Aim A: Write out the passage on Cheney's early influence in the Bush White House word for word, beginning at the words "Cheney requested, and" and stopping after "the president attended.".
Aim B: Extend the passage on Cheney's early influence in the Bush White House, picking up after its final sentence.

When he entered the White House, Cheney may not have planned to position himself to be Bush’s right-hand man, but his efforts in the early days of the administration essentially guaranteed that regardless of how the power centers developed, he would be an important player in the West Wing. Remembering from his days as chief of staff how poorly Vice President Rockefeller had been treated during the Ford Administration, Cheney had already started crafting a number of levers of influence with President Bush. In an interview, historian Ron Suskind captured Cheney’s efforts:
During the transition, you see Cheney essentially sort of mapping territory. Certain people like [Treasury Secretary] Paul O’Neill or [Secretary of State] Colin Powell are like, “What’s he doing?” Cheney was essentially creating the architecture in which George Bush would live as president…. Cheney would provide the framing and cosseting of Bush in terms of what Bush would have available to him.12
As the leader of Bush’s transition team, Cheney ensured the placement, throughout the government, of people he knew would be friendly not only to Bush, but also to himself. In a similar vein, Cheney organized the vice-presidential White House staff to mirror the presidential staff. For each one of Bush’s key White House advisers, Cheney had a counterpart on his staff who worked closely with the president’s team. And to guarantee their access to information and resources, Cheney made sure that his advisers were given the title of “assistant to the president,” the same as those on Bush’s team.
Cheney requested, and was granted, carte blanche access throughout the government, making him a sort of roving counselor, able to attend any meeting he pleased—including any meeting that the president attended.

Records:
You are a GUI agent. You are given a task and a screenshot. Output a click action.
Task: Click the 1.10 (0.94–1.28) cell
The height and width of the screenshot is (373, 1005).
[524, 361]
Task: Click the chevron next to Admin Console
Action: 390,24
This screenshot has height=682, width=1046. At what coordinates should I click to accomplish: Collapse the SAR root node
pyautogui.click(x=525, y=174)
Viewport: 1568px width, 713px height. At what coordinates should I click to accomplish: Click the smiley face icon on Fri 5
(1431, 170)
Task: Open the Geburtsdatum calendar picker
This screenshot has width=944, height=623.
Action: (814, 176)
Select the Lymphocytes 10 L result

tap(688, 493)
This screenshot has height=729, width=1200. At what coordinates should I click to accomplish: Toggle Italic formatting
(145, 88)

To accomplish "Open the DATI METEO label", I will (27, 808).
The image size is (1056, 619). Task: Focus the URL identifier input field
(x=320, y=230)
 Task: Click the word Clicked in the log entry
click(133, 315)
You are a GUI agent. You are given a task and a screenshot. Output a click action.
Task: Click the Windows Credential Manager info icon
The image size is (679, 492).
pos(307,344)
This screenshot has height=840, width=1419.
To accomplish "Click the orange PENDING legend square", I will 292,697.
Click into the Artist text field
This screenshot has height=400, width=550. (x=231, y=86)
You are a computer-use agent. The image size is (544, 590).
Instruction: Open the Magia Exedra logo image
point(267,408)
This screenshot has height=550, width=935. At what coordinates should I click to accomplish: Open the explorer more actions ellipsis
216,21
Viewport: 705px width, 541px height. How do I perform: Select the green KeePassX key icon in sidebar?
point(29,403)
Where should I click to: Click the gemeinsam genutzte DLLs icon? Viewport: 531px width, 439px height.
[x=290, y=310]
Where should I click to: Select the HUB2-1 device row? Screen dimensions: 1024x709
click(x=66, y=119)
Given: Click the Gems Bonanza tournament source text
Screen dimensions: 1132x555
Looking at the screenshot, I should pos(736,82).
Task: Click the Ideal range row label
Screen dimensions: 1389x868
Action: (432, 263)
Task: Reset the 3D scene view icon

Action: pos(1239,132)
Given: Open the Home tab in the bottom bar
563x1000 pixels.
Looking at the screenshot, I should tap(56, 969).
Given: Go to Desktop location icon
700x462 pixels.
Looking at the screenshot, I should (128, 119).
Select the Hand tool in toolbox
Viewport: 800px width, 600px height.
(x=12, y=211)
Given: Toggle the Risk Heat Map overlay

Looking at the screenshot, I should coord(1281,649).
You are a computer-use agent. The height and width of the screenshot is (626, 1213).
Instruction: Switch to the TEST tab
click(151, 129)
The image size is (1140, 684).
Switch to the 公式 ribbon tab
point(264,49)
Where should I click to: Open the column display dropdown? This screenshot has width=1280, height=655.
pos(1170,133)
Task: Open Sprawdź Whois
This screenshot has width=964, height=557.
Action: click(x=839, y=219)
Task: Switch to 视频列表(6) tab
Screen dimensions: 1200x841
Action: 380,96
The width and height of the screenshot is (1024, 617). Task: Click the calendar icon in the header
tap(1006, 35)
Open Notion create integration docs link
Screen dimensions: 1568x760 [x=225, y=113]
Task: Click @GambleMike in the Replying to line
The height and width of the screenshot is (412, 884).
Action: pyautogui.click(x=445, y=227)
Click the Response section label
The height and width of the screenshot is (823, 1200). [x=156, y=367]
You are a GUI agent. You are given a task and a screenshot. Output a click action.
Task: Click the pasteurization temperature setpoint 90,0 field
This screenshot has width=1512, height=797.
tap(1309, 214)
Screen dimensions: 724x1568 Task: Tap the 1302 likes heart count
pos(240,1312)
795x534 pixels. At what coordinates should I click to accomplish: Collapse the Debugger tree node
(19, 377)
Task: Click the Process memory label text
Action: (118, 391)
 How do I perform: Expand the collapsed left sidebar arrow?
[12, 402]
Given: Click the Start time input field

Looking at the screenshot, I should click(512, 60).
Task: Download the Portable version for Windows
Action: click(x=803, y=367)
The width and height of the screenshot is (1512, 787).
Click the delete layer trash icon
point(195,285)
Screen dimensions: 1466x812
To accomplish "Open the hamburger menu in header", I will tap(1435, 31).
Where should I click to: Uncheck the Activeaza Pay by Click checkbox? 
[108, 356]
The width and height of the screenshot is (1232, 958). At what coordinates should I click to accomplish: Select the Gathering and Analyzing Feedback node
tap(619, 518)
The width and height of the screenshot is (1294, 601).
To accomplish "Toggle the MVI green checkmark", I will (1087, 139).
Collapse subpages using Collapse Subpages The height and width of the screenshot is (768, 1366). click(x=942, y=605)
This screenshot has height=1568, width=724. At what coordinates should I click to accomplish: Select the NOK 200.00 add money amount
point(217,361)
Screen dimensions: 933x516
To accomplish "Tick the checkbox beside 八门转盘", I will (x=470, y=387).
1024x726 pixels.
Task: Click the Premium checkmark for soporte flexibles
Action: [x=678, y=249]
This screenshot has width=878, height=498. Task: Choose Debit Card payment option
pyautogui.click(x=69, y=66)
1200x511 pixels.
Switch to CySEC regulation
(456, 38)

Task result A:
Cheney requested, and was granted, carte blanche access throughout the government, making him a sort of roving counselor, able to attend any meeting he pleased—including any meeting that the president attended.

Task result B:
Understanding more than most the importance of proximity to the Oval Office, Cheney made his West Wing suite his primary work space. Vice presidents traditionally had an expansive sequence of rooms overlooking the West Wing in the Old Executive Office Building next door. Cheney retained those offices, but they were not where he reported to work each morning.
From the very start, Cheney cultivated the expectation that he would not be a merely ceremonial vice president in the mold of Lyndon Johnson or Dan Quayle.13 He would be a key decision-maker, more like Al Gore or Walter Mondale.
Bush and Cheney may not have been close personally, but from the very beginning they functioned well as a team. Before 9/11, Bush made tax cuts and education reform the main priorities of his first term. He chose to handle education reform himself, given his experience working on such issues in Texas. To Cheney he gave the responsibility for crafting his major-tax-cut bill. Cheney was also made chairman of the president’s controversial Energy Task Force, which was charged with creating a national energy policy aimed at reducing America’s reliance on foreign oil. In characteristic Cheney fashion, the vice president kept the work of the task force so secret that Congress and the Government Accountability Office eventually had to sue the president for details of its proceedings.
Bush also made Cheney his enforcer. When the president decided that Treasury Secretary Paul O’Neill was not working out, he had Cheney deliver the message. According to O’Neill, he was meeting with his staff when he received an unexpected call from the vice president. Cheney told him, cryptically, that the president had decided to make a change in his economic team. After a brief pause, he added that O’Neill was the change. Then he concluded the call.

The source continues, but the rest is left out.